SOURCE PASSAGE:
Just copy and paste this `python` code chunk in a code cell and run to get the output.

In [None]:
# assign 2 to the variable 'py_variable'
py_variable= 2 
print("Value storedis",py_variable) # displays the value stored in 'py_variable'
type(py_variable)  # return the data type of 'py_variable'

2


int

This makes variable definition easy for the programmer. As usual, though, great power comes with great responsibility. For example:



In [None]:
py_varible = py_variable+100
print (py_variable)
     

2


> **Note:** If you accidentally mistype a variable name, `Python` will not catch it for you. This can lead to bugs that can be hard to track - so beware.

## Types and Typecasting
The usual typecasting is available in `Python`, so it is easy to convert `strings` to `ints` or floats, `floats` to `ints`, etc. The syntax is slightly different than C:

In [None]:
a = "1"
b = 5 
print(a+b)

TypeError: ignored

This error can by corrected using `type casting` as shown below:

>Note that the typing is dynamic. I.e. a variable that was initally say an integer can become another type (float, string, etc.) via reassignment.



In [None]:
a = "1"
b = 5
print(int(a)+b)

6


## Operators

`Python` offers the usual operators such as `+,-,/,*,=,>,<,==,!=,&,|`, (sum, difference, divide, product, assignment, greater than, less than, equal - comparison,not equal, and, or, respectively).
Additionally, there are `%,// and **` (modulo, floor division and 'to the power'). Note a few specifics:

In [None]:
print(3/4)
print(3.0 / 4.0)
print(3%4)
print(3//4)
print(3**4)

0.75
0.75
3
0
81


>Note the behavior of / when applied to integers! This is similar to the behavior of other strongly typed languages such as C/C++. The result of the integer division is the same as the floor division //. If you want the floating point result, the arguments to / must be floats as well (or appropriately typecast).

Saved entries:

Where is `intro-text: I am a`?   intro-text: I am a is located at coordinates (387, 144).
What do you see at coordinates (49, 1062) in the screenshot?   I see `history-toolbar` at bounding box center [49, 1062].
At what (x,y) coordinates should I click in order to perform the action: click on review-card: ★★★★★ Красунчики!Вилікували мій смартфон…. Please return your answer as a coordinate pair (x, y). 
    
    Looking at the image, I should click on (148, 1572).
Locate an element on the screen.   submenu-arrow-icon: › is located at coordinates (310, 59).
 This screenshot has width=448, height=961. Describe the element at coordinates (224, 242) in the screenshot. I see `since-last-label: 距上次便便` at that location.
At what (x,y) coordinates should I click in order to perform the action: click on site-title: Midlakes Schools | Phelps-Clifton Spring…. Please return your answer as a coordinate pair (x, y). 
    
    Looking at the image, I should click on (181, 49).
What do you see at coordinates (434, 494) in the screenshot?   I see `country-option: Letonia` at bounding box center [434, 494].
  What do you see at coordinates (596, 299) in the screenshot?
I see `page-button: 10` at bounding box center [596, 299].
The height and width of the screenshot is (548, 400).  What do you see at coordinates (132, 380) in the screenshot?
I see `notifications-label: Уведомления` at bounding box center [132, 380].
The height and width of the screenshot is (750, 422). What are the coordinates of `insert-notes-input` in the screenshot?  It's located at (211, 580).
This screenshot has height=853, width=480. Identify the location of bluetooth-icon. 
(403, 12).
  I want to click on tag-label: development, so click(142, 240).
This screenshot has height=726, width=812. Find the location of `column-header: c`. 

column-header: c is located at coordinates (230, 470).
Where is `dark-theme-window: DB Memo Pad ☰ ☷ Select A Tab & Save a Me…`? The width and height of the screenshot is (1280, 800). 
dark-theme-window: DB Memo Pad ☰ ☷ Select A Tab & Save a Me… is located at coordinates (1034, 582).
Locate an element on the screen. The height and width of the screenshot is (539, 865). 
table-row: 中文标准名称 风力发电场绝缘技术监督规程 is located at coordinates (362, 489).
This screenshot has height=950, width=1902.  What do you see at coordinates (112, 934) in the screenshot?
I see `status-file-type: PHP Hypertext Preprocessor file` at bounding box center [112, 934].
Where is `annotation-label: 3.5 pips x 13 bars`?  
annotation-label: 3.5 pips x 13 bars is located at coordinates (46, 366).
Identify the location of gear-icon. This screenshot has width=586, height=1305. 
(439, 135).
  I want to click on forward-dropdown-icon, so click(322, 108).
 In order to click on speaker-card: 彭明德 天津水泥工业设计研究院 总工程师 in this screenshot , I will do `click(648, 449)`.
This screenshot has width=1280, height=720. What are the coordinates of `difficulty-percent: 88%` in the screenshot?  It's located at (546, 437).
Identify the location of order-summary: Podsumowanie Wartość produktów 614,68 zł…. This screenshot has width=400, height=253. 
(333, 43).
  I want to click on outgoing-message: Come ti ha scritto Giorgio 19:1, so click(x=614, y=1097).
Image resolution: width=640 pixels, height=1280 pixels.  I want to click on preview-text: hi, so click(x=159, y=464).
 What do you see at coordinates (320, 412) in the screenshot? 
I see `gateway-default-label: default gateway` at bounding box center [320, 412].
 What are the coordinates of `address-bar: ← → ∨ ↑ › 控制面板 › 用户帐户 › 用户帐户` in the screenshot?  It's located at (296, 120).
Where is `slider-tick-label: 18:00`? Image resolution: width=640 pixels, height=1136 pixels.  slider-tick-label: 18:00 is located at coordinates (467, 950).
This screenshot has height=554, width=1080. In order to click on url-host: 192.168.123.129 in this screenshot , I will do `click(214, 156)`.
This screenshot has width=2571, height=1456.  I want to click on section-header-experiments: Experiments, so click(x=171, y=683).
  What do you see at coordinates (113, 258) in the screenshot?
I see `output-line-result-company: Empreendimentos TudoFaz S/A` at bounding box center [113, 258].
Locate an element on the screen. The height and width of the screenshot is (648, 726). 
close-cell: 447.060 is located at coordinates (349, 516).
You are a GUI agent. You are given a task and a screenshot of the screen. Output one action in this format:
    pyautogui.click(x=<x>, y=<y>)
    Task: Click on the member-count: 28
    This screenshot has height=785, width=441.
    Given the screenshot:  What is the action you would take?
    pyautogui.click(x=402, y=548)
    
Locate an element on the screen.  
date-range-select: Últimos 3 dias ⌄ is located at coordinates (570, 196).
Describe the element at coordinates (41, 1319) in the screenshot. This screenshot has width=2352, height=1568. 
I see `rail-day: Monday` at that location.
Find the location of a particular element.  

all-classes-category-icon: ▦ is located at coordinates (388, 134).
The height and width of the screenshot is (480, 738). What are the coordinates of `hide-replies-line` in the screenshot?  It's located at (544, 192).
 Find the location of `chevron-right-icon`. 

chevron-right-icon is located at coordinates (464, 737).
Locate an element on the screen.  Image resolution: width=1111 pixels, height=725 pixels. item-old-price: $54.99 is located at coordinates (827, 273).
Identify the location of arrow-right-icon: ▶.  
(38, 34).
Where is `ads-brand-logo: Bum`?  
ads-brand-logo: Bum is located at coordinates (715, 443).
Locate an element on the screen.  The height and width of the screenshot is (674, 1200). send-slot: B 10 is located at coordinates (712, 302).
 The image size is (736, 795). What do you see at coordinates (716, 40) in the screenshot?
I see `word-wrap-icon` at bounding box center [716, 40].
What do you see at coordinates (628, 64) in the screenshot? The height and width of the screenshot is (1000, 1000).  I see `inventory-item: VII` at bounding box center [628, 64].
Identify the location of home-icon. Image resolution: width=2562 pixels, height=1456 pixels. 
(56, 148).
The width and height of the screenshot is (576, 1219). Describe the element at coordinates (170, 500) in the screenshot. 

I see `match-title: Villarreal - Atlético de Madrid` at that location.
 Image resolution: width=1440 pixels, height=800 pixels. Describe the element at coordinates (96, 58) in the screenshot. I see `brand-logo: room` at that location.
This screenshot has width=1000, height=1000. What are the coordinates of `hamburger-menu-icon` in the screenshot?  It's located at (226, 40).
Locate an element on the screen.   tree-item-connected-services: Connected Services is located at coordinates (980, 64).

WORK ORDER: Duplicate the stretch of the Python tutorial passage from "print(3**4)" through "(or appropriately typecast).". The saved lines have no connection to the Python tutorial passage.

ANSWER SECTION:
print(3**4)

0.75
0.75
3
0
81


>Note the behavior of / when applied to integers! This is similar to the behavior of other strongly typed languages such as C/C++. The result of the integer division is the same as the floor division //. If you want the floating point result, the arguments to / must be floats as well (or appropriately typecast).